■ **Work item**
From the data below, set down exactly the lines between the one holding "StageBill Blog: Feeding" and the one holding "Elena Maria Garcia", inclusive, and no others.

========

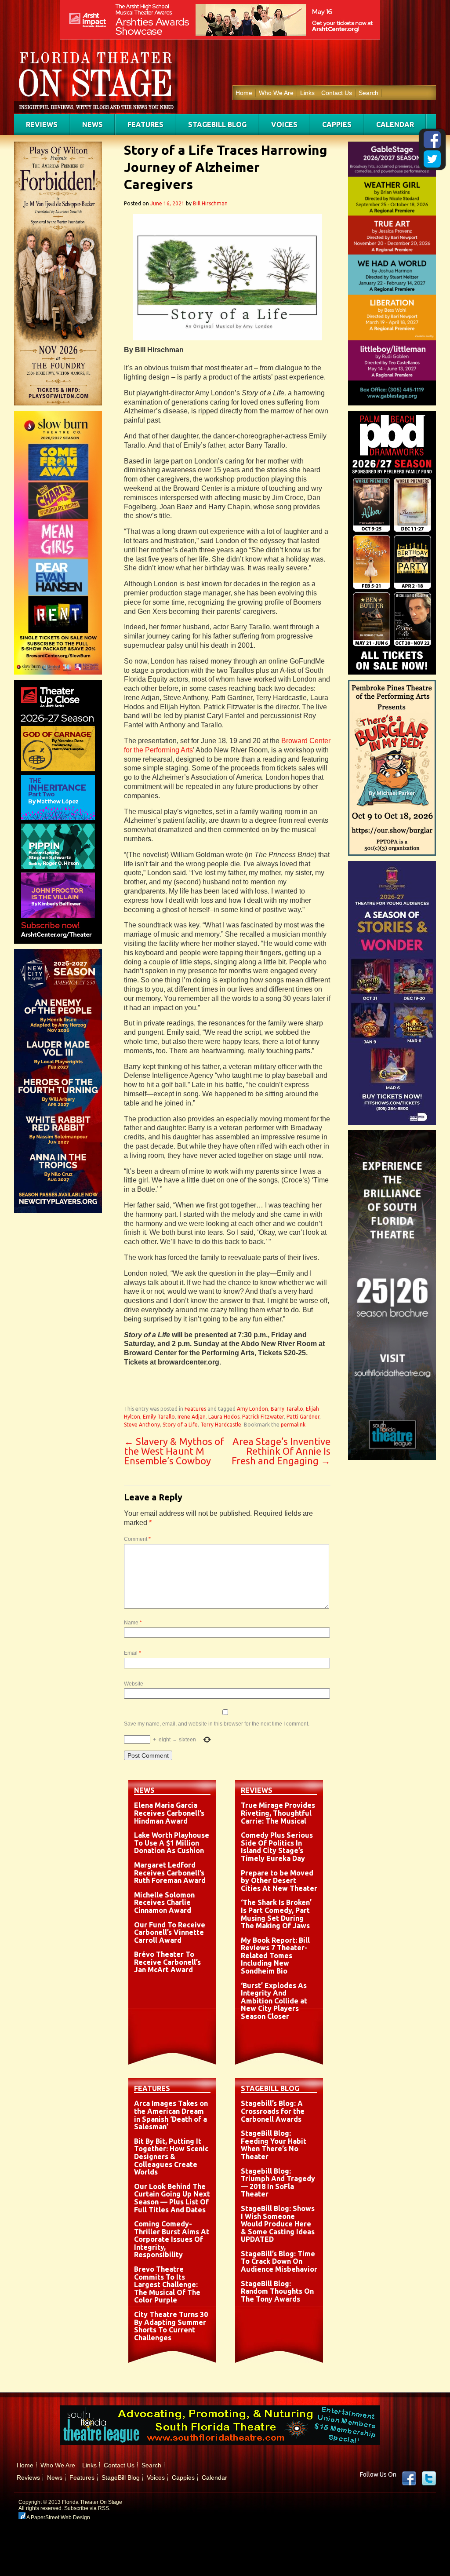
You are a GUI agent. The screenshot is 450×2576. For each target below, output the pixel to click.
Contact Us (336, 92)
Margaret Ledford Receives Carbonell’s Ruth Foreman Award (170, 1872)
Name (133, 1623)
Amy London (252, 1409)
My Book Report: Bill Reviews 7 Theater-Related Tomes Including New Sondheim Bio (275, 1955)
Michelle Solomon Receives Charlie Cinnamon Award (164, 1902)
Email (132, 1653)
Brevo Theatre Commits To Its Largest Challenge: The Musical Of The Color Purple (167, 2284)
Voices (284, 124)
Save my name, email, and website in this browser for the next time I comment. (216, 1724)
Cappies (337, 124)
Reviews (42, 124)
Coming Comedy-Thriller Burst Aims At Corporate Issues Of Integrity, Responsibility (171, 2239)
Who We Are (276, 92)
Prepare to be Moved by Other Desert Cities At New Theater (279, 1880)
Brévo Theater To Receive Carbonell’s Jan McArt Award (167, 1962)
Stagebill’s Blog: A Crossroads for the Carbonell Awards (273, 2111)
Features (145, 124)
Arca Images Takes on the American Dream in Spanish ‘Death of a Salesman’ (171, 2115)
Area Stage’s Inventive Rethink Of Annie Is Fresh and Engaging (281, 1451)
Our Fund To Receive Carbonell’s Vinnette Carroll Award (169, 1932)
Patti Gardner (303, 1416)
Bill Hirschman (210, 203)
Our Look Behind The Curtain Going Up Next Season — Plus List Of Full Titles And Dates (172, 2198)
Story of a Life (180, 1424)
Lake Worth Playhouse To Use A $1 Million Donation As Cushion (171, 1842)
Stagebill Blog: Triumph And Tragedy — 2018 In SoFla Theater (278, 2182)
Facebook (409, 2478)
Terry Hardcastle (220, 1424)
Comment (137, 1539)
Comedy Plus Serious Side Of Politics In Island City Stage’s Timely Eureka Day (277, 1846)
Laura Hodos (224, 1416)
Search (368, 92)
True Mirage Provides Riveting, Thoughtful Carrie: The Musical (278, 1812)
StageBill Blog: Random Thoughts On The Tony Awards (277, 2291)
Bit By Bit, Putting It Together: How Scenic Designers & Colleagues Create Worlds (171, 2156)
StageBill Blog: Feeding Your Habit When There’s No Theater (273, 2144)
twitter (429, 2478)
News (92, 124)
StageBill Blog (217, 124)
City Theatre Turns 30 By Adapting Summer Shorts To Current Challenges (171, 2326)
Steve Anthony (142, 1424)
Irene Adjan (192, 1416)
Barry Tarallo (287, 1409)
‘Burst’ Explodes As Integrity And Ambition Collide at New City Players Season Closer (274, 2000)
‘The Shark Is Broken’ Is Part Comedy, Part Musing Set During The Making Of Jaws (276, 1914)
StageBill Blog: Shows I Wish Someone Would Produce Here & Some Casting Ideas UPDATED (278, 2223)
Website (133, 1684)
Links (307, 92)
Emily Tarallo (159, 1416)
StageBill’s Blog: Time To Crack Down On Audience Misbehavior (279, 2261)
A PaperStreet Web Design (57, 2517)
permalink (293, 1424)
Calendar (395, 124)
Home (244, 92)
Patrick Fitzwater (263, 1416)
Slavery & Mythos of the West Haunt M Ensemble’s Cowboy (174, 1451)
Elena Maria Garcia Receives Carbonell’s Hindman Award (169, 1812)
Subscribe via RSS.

========

■ **Written response**
StageBill Blog: Feeding Your Habit When There’s No Theater (273, 2144)
twitter (429, 2478)
News (92, 124)
StageBill Blog (217, 124)
City Theatre Turns 30 By Adapting Summer Shorts To Current Challenges (171, 2326)
Steve Anthony (142, 1424)
Irene Adjan (192, 1416)
Barry Tarallo (287, 1409)
‘Burst’ Explodes As Integrity And Ambition Collide at New City Players Season Closer (274, 2000)
‘The Shark Is Broken’ Is Part Comedy, Part Musing Set During The Making Of Jaws (276, 1914)
StageBill Blog: Shows I Wish Someone Would Produce Here & Some Casting Ideas UPDATED (278, 2223)
Website (133, 1684)
Links (307, 92)
Emily Tarallo (159, 1416)
StageBill’s Blog: Time To Crack Down On Audience Misbehavior (279, 2261)
A PaperStreet Web Design (57, 2517)
permalink (293, 1424)
Calendar (395, 124)
Home (244, 92)
Patrick Fitzwater (263, 1416)
Slavery & Mythos of the West Haunt M Ensemble’s Cowboy (174, 1451)
Elena Maria Garcia Receives Carbonell’s Hindman Award (169, 1812)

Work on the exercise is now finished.